EXCERPTED RECORDS:
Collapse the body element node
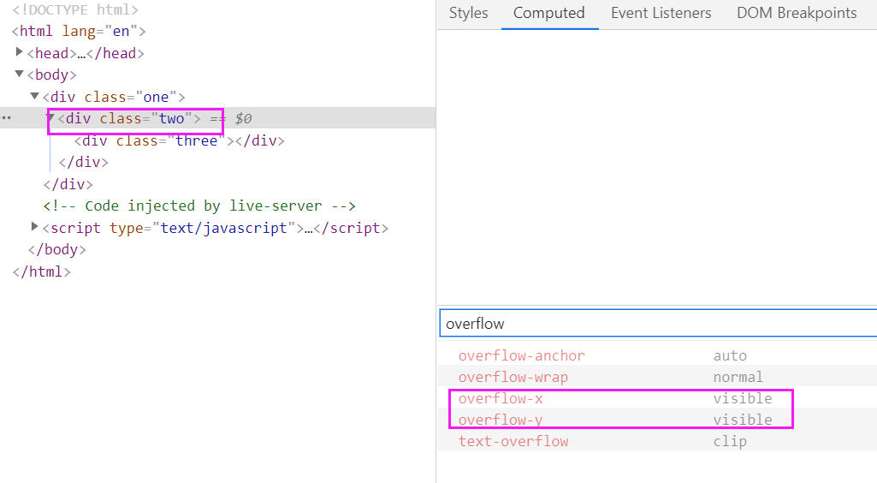The image size is (877, 483). pos(20,75)
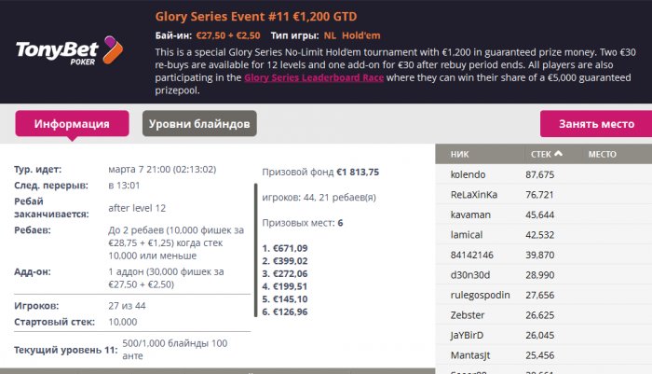Click the МЕСТО column header

point(601,154)
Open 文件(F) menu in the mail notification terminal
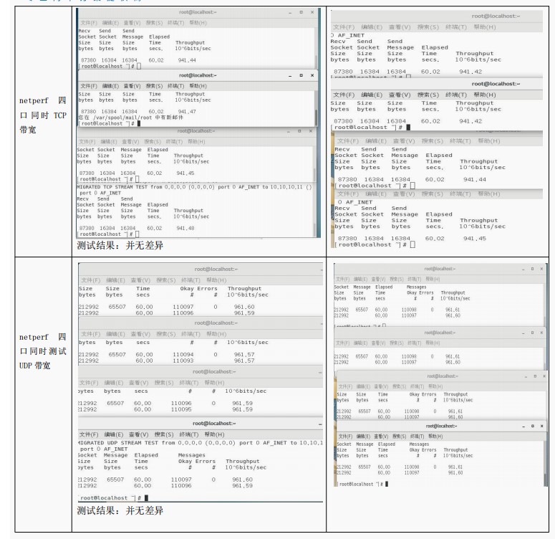 click(87, 85)
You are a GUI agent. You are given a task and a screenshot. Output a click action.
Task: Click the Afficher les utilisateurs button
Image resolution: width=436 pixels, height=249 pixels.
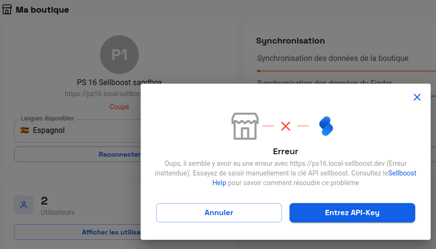pos(78,232)
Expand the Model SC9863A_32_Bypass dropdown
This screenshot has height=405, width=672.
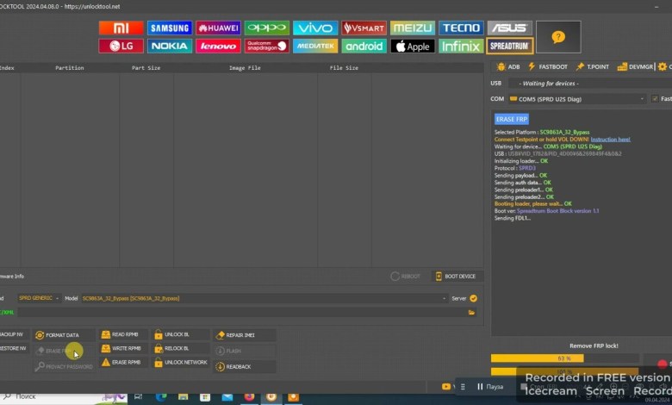click(x=441, y=298)
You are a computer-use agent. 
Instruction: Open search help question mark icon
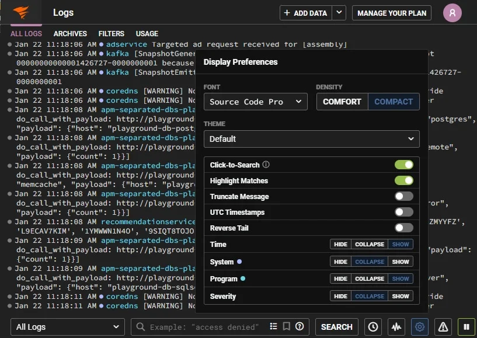(x=298, y=327)
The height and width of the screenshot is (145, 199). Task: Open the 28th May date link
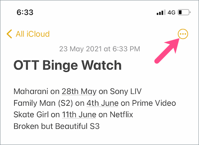pos(79,91)
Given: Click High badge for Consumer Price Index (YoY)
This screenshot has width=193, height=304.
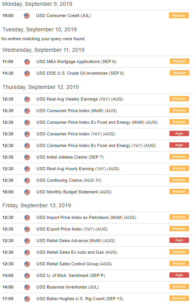Looking at the screenshot, I should tap(179, 133).
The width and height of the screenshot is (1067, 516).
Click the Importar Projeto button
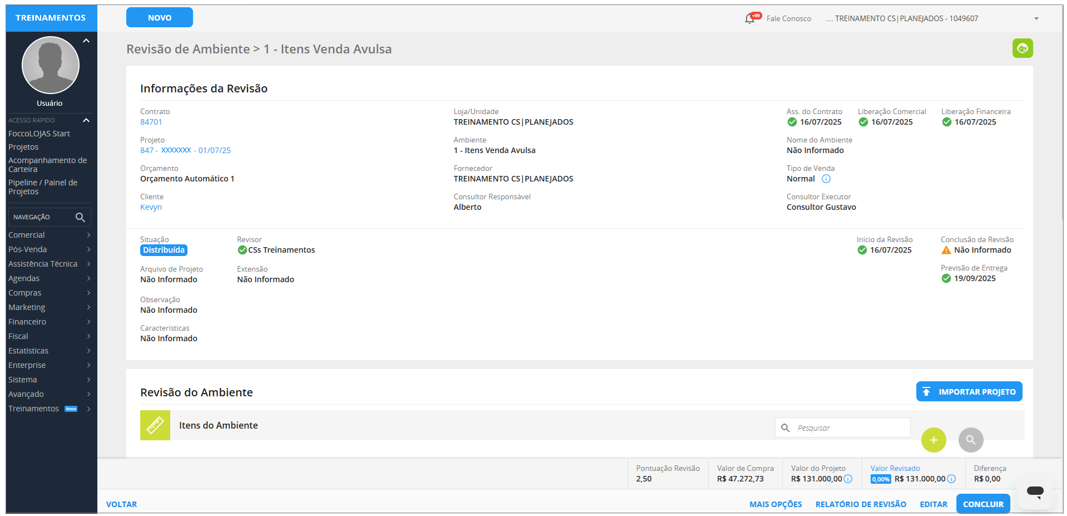(x=969, y=391)
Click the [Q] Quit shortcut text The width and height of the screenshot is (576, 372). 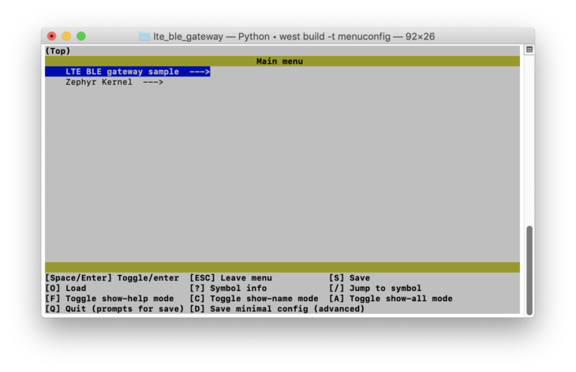pyautogui.click(x=114, y=309)
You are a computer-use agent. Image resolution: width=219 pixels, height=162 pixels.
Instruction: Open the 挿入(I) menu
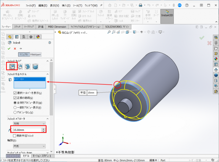click(66, 5)
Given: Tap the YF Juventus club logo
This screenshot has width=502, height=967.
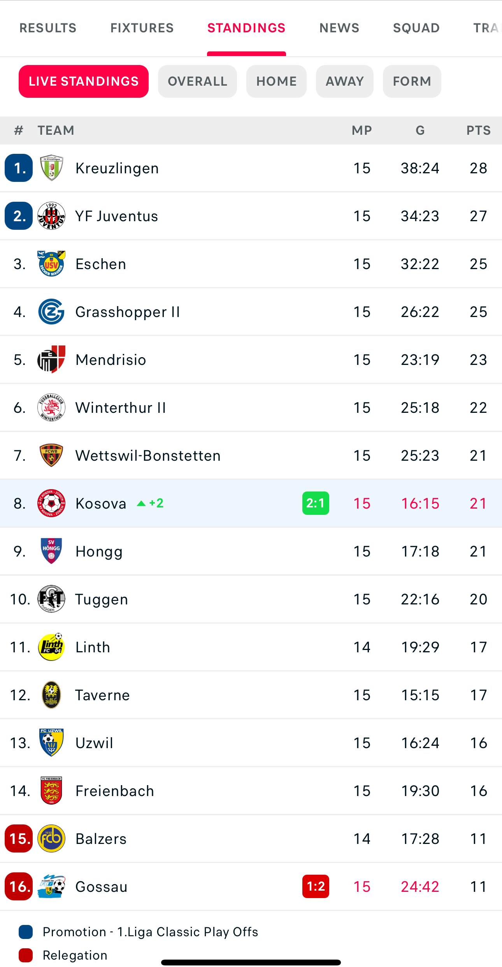Looking at the screenshot, I should [x=51, y=216].
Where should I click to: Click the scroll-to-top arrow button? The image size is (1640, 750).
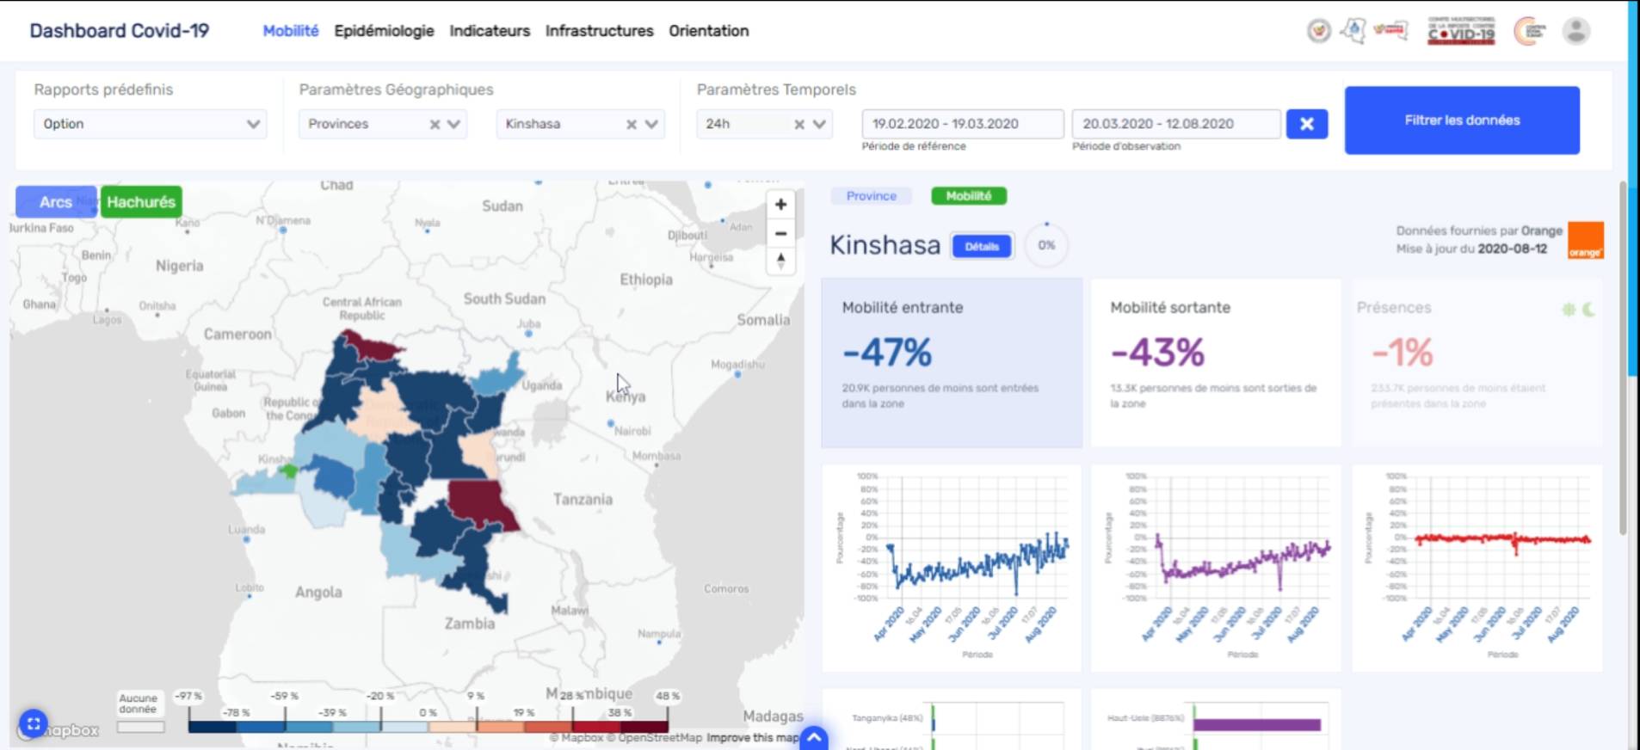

PROBLEM REQUIREMENTS:
Repeat only the stretch of data above that runs from the line with "Instruction: Open search" to the line with "Given: Click High". Keep both end lines; exclude pictures.

REPLY TO THE EXERCISE:
Instruction: Open search help question mark icon
(x=298, y=327)
The height and width of the screenshot is (145, 199). Task: Open the 28th May date link
pos(79,91)
Given: Click High badge for Consumer Price Index (YoY)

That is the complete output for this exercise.